アート作品の価値をブロックチェーンで守るスタートバーン、国際展開を本格化
Techable / 2021年5月12日 16時0分
スタートバーン株式会社は、「アート×ブロックチェーン」を主軸にさまざまな事業を展開中。ブロックチェーンの耐改ざん性と透明性の高さにより、アート作品の真正性担保および二次流通などの際の正しい価値評価を実現しています。
そんな同社が世界中のアート作品の価値を守るべく、アート市場を牽引する主要諸国ならびにアートのための土壌が整備されていない諸外国において事業を展開していくことがわかりました。そこで今回は、同社のサービスや事業展開についてフォーカスしてみようと思います。
スタートバーンのサービス同社は、2018年にアートの信用担保と流通・評価のためのブロックチェーンネットワーク「Startrail」を発表しました。これは、Startrail登録証を発行することで、対象の作品の売買・贈与・展示・保管・修復といった来歴情報を自動で記録し管理できるサービス。実物作品をはじめデジタルアート、VRアート、1点物などすべてのアート作品に登録証を発行することができます。

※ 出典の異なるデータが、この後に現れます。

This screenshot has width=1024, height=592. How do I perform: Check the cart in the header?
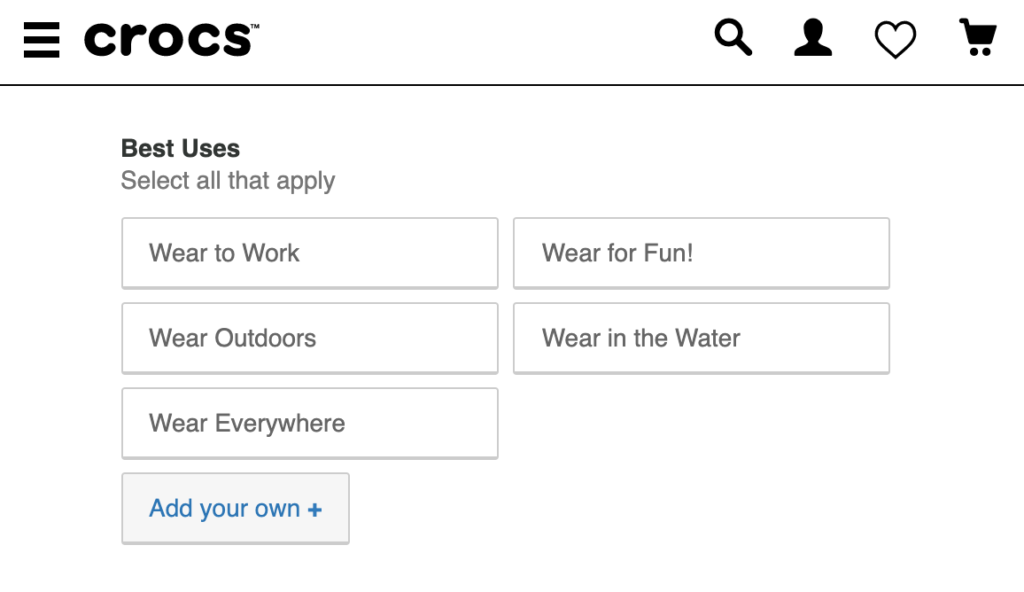(977, 38)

「Startrail」は、アート・Eコマース、オークションサービス、ギャラリー、真贋鑑定サービスなどあらゆるアート関連事業者が接続できるのが特徴。作品と共にStartrail登録証を流通させることで、すべての作品の来歴を自動記録し、二次流通や二次利用を容易に行える世界を実現していくことができるといいます。
そして2020年には、この「Startrail」を活用して構築された「Startbahn Cert.」を公開しました。これは、「Startrail」に記録される情報を手軽に確認できるICタグ付きブロックチェーン証明書「Cert.」の発行サービスです。「Cert.」は、作品情報を継続的に更新しつつ保全できるブロックチェーン証明書と、デジタル上の情報と実際の作品を紐付けて物理的な受け渡しまで管理できるICタグのメリットを併せ持つ仕組みと言えるでしょう。

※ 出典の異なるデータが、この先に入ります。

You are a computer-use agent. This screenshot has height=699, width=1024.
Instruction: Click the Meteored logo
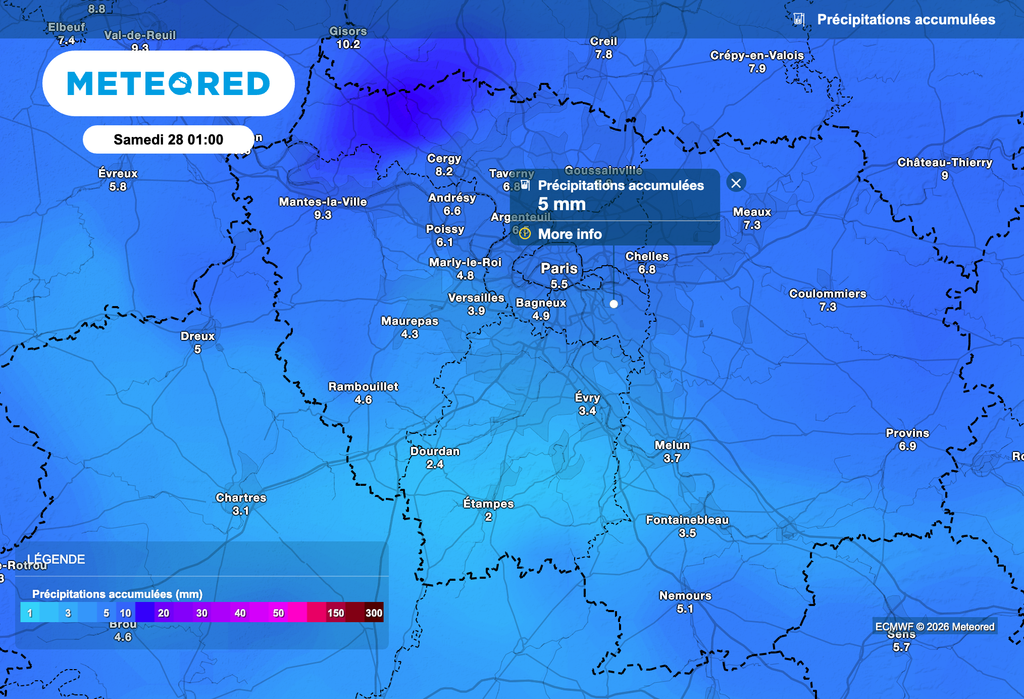[168, 83]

その他、ペンタブレットなどのクリエイティブソリューション事業を展開する株式会社ワコムや京都芸術大学の学内ベンチャーである株式会社クロステック・マネジメント、香港・シンガポールなどを中心にブロックチェーン上でアート作品を取引するサービスを展開しているMaecenas Fine Art Ltd.などとの共同事業にも注力しています。

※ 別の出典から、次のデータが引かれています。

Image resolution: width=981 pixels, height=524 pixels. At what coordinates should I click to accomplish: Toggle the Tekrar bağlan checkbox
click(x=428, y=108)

今後の展開は?そんなスタートバーンが、みやこキャピタル株式会社と株式会社東京大学エッジキャピタルパートナーズ(UTEC)および複数の投資家を引受先とした第三者割当増資により、総額11.2億円の資金調達を実施。
今後は、「Cert.」を発行するユーザーに対する審査の徹底や作品と情報の紐付けを強化を図るといいます。また、これまで対応してきた絵画や彫刻などの実物作品に加えて、デジタルデータのみで構成されたデジタル作品への発行受付を開始。デジタル映像・音声データ・3Dデータのような形式のデジタル作品でも「Cert.」を発行できるようになりました。なお、「Cert.」が発行されたデジタル作品も、「NFTアート」に該当するようです。
この「NFTアート」は、複製が容易に行われてしまうデジタルコンテンツにおいて証明することが難しかった「所有権」を明確にする「NFT(非代替性トークン)」が付与されたアート作品として昨今注目されています。しかし、既存のNFTサービス同士の互換性がないことから、サービスを横断した二次流通・利用が難しいという課題もあるようです。
そこで、同社は「Startrail」の仕組みを生かして、NFTを導入したい事業者に向けたパッケージ提供を開始。また、すでにNFTを導入しているマーケットプレイスに対しても、サービス横断で互換性を持たせるためのソリューション「Startrail PEG」を提案していきます。
さらに、最新アートニュースなどを伝えるウェブメディア「Tokyo Art Beat」のアップデートも予定。今秋には、ウェブサイトとアプリをリニューアルし、アプリではiOSに加えてAndroidへの対応を予定しているとのことです。